15.3.5 Changing conditions compensation 

The front end of many automated image processing systems will experience slowly changing input conditions. 
These may occur due to changing light levels, drifting component tolerances etc. The inclusion of the max/min 
register modes of the statistics monitor allows the system to automatically compensate for these changes. 
For example consider a system which uses daylight to illuminate the field of view. As the day proceeds the 
output from the camera will change. By spending periods of time monitoring both the maximum and minimum 
levels in the data stream it is possible to adapt the system to take these changes into account. 
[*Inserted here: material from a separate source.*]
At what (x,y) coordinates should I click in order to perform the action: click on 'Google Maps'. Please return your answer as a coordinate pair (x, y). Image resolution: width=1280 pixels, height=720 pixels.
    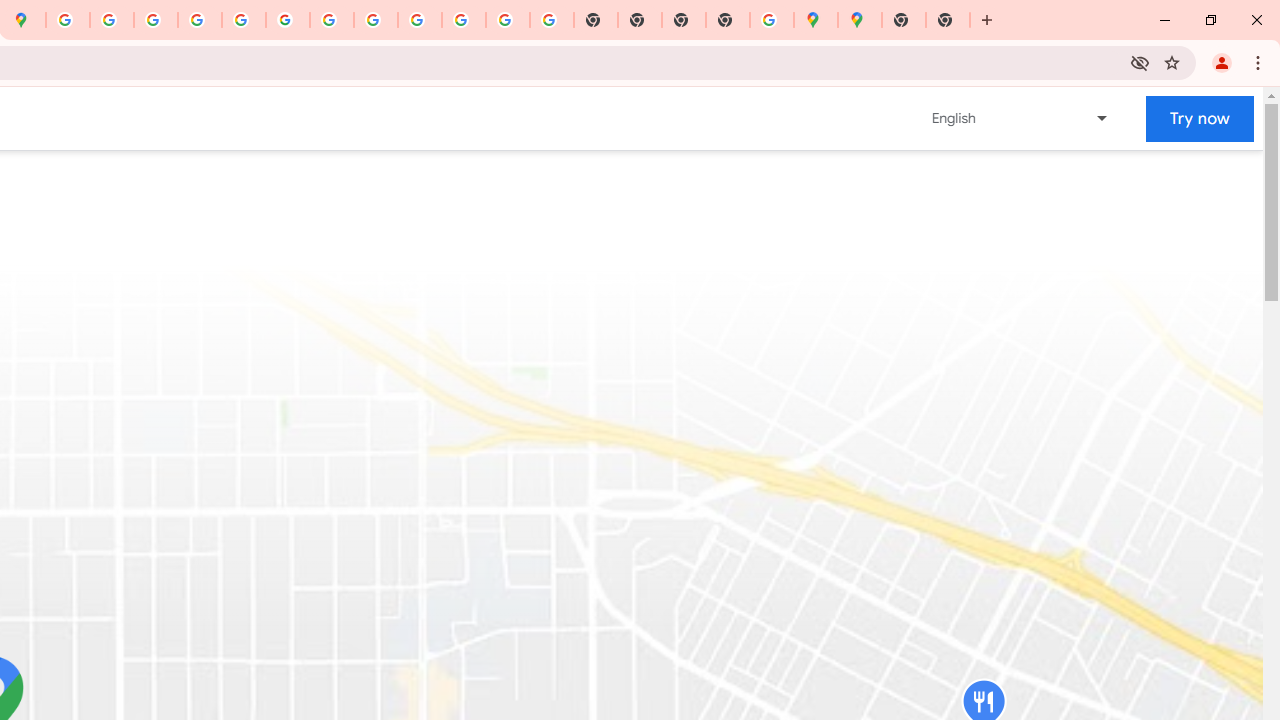
    Looking at the image, I should click on (816, 20).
15.3.6 Binary image processing 

A binary image is one which contains only two grey levels. Typically a binary image is the result of a 
thresholding operation as described in section 15.3.3. By making use of the MAC and the backend it is 
possible to implement a wide variety of different operations some of which are summarised below: 

• Isolated pixel removal - removal of all pixels which have no identical neighbour. 

• Line linking - bridging of small gaps between pixels. 

• Encoding according to connectivity - coding of pixels depending on their connectivity with respect 
to surrounding pixels. 

• Binary thinning including staircase elimination - [3] [4] [5] [6] [7] 

• Feature growth - opposite of the above. 

• Conway's game of life - the oldest computer game known to man. 











Po 











Figure 15.7 A pixel and its 8 closest neighbours 

As an example of the techniques involved isolated pixel removal will be examined in more detail. Consider a 
pixel with its 8 surrounding neighbours as shown in figure 15.7. It is assumed that active and inactive pixels 
are represented by 1 and respectively.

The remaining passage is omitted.